A few weeks back I referenced some major changes in the consumer-company relationship brought on by the internet. In the digital age, there are a number of things that consumers expect now that they did not just a decade or two ago. One of those things is increased transparency.
Consumers have a new sense of identity and importance, partially because we’ve given it to them as companies, and partially because transparency is just one of those things that comes with an online lifestyle. With less privacy than ever before, consumers come to expect more from a company before doing business with them.
Forums, blogs, social networks, and new online media means that there is a wealth of information available to your customers. There is more information out there now about any one company than ever before. And people are going to find it. You may recall that I recommend hiring or appointing someone to respond to and curate it.
But that also means that you have to be truthful and forth giving as a company. Allow customers to see detailed product info, only make guarantees that you know you can deliver on, be fair and honest with potential customers. Because if you miss the boat in any of these areas, people will let you know about it. And they’ll do it in the public forum where all consumers have access to the negative feedback.

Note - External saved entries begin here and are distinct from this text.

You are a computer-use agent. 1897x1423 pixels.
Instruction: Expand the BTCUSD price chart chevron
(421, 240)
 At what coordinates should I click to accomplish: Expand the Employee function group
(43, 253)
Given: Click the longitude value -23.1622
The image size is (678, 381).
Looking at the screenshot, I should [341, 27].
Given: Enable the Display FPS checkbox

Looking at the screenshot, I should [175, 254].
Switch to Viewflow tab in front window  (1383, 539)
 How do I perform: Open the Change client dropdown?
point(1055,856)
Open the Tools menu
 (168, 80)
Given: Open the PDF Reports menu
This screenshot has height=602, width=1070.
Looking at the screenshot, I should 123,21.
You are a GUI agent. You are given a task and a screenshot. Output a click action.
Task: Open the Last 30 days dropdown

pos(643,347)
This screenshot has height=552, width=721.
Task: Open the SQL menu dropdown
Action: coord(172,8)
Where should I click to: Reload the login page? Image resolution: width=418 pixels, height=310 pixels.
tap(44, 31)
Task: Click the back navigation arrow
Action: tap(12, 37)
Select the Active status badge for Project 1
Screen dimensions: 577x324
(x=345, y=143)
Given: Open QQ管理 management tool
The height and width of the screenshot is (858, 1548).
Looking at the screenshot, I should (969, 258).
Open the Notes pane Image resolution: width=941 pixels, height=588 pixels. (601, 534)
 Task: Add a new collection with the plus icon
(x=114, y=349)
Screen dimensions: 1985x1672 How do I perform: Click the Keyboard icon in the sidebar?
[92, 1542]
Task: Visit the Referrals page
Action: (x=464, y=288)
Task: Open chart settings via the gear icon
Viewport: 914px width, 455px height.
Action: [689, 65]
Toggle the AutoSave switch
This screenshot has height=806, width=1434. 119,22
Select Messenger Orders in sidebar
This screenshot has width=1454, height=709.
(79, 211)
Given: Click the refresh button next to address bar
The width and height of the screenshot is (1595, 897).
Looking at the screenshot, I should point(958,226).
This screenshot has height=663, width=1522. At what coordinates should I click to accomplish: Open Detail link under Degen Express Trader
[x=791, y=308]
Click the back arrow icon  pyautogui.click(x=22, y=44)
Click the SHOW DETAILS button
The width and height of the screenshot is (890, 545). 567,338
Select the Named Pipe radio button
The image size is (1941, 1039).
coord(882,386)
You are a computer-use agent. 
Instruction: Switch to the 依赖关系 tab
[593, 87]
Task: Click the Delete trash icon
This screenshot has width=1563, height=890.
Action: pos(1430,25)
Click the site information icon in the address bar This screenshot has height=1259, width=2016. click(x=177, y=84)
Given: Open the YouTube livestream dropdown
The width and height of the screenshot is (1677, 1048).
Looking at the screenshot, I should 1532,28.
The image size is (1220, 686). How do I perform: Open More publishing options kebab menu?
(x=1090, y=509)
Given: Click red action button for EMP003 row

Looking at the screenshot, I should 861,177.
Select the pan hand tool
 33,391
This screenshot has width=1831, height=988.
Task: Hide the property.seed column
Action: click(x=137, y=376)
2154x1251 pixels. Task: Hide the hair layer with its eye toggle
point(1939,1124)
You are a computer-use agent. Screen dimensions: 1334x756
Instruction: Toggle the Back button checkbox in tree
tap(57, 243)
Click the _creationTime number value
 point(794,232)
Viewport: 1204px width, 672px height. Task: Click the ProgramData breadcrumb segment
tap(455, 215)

Some companies exist solely for the purpose of helping consumers find a company that will treat them right. Angie’s List, Yelp, and the BBB are examples of organizations who promote fair business practices using real customer feedback. Everyone in the company should be aware that negative feedback is not acceptable (though some negative feedback cannot be avoided). Strive for perfection in all facets of customer interactions, and come through when a promise is made.
Like it or not, the sense of self-entitlement that now comes with being a consumer (The “I”) is not going away any time soon. And the faster your organization can adapt, the better off you’ll be in the digital market.